Per l'università del Mediterraneo
Corriere del Mezzogiorno
Uno dei temi più visitati dalla pubblicistica meridionalista contemporanea e dalla retorica politica è quello della necessità di avviare sul serio una cooperazione tra le sponde del mediterraneo. Da un lato esiste il tema della economia del mare, essenzialmente commercio e logistica in una delle aree più intensamente trafficate nell’intera storia dell’umanità, ed anche oggi.

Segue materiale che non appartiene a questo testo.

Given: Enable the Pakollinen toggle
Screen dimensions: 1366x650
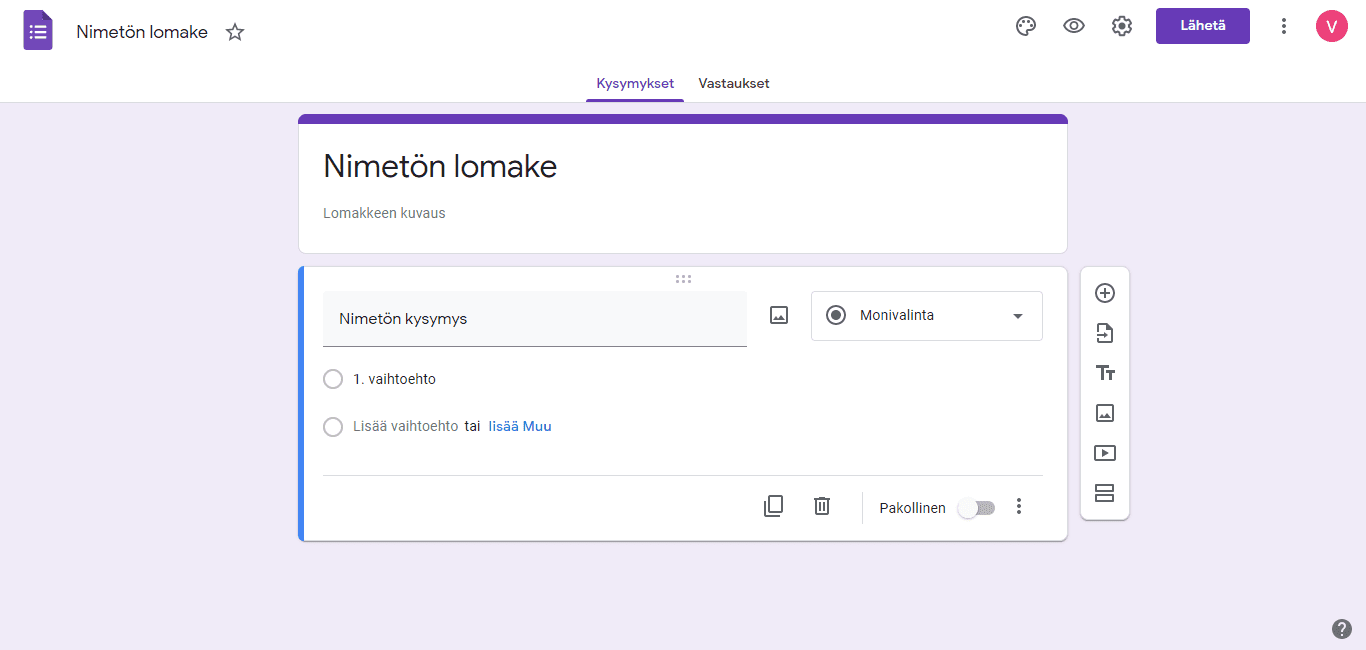Looking at the screenshot, I should pyautogui.click(x=976, y=508).
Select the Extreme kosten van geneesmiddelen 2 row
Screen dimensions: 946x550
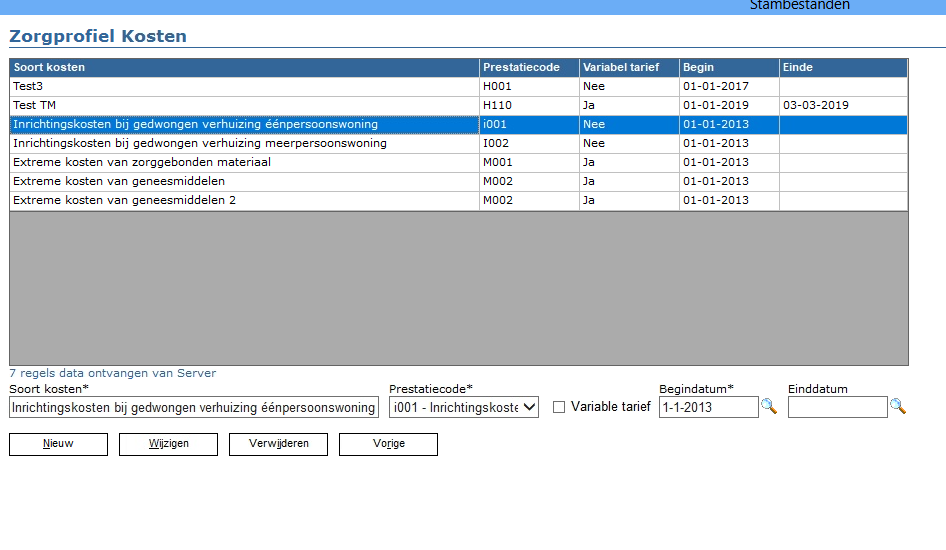[244, 200]
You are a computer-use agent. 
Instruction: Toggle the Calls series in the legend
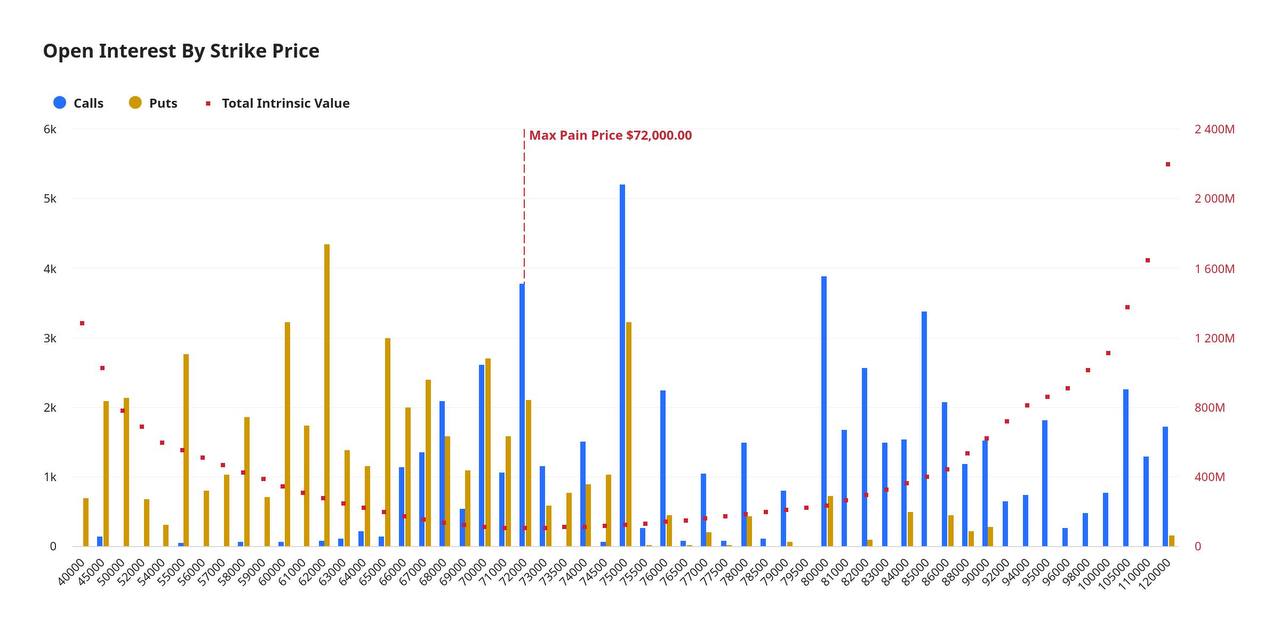click(88, 103)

L’esistenza di questi flussi però non necessariamente significa che ci siano ampi spazi di cooperazione tra paesi mediterranei piuttosto che di competizione. Inoltre, la posizione dei porti meridionali al contrario di quanto si sostiene comunemente, non è certo delle più felici. Non si capisce infatti perché per accedere ai mercati europei gli operatori debbano scaricare le merci a migliaia di Km di distanza, per poi viaggiare con un più costoso mezzo terrestre, producendo peraltro più esternalità negative nei territori attraversati.
Questa è una delle ragioni per cui il progetto delle 8 ZES portuali volute nel 2017 dal Ministro De Vincenti era basato sulla integrazione tra logistica e industria. Lo sviluppo dei nostri porti infatti è legato in parte non trascurabile a traffici legati al territorio. Se le attività industriali deperiscono, muore anche il porto come dimostra il caso del porto di Taranto ed il declino di ILVA.
Se quindi la logistica, per quanto importante, necessita di altre attività, la cooperazione mediterranea deve vivere di scambi tra le sponde, scambi di merci e di competenze. Non ci sono dubbi che esistano delle complementarietà tra sponda meridionale, ricca di potenziale capitale umano e di risorse naturali, e la sponda settentrionale ricca di capitali e istituzioni capaci di formare il capitale umano.
Apparentemente di questo potenziale si sono accorti tutti, dai vari governi italiani che si sono succeduti nel tempo fino all’Unione Europea, ma con scarsissimi risultati. Il prodotto più recente della retorica euromediterranea si chiama Mediterranean Action Plan, un Piano previsto da un documento specifico redatto a margine del Consiglio Europeo di primavera del 2025.
In quel documento si prevedeva semplicemente l’instaurazione di una cooperazione tra stati membri e altri stati del mediterraneo. Il Consiglio Europeo di quest’anno invece ha appena partorito un documento più corposo che prevede una serie di azioni.
Alcune di queste sono consuete sterili iniziative di tipo retorico. Tra queste spicca ad esempio la costituzione di una Assemblea Mediterranea Giovanile, di cui non è chiara quale sia la legittimazione democratica dei giovani chiamati a costituirla e ancor meno i compiti che questa assemblea. Sarebbe quindi probabilmente una agenzia di viaggi gratuiti per figli della classe dirigente dei paesi coinvolti, di cui davvero non si sente la necessità.
L’unicainiziativa concreta e auspicabile trae ispirazione da un’idea di Romano Prodi di una Università Mediterranea, che prefigura iniziative di mobilità di studenti (Erasmus) e la costituzione di consorzi tra Università mediterranee. Una buona idea. Tuttavia, la realtà dei fatti si scopre quando leggiamo quanto l’Unione ha deciso di finanziare questa iniziativa: 11 milioni di euro. Sostanzialmente una dichiarazione imbarazzante di irrilevanza. Ciononostante, è importante che le università del sud costruiscano le basi per una cooperazione mediterranea per molte ragioni. Prima di tutto siamo più interessati di chiunque a questa cooperazione sia per ragioni demografiche, sia per cambiare il segno delle politiche di immigrazione passive che peggiorano la sostenibilità dei nostri conti pubblici e del nostro welfare. Il sistema universitario sta per entrare in una crisi di immatricolati che può essere parzialmente compensata se riusciremo a attrarre studenti dai paesi vicini (oltre ad aumentare la quota di laureati). Ovviamente questo necessita di procedure più snelle e automatiche di certificazione dei titoli e ammissione, il che richiede il coordinamento del Ministero degli Esteri e la istituzione di punti di valutazione nelle principali città del nord africa e medio-oriente. È importante, infatti, che il sistema si basi non su una vaga affermazione di principi di solidarietà, ma sulle premesse sostenibili della acquisizione di competenze per gli studenti eventualmente ammessi. Se poi l’Europa, su nostro stimolo, decidesse che questa è veramente una priorità per l’Unione, saremo nella posizione migliore per essere leader di questo processo.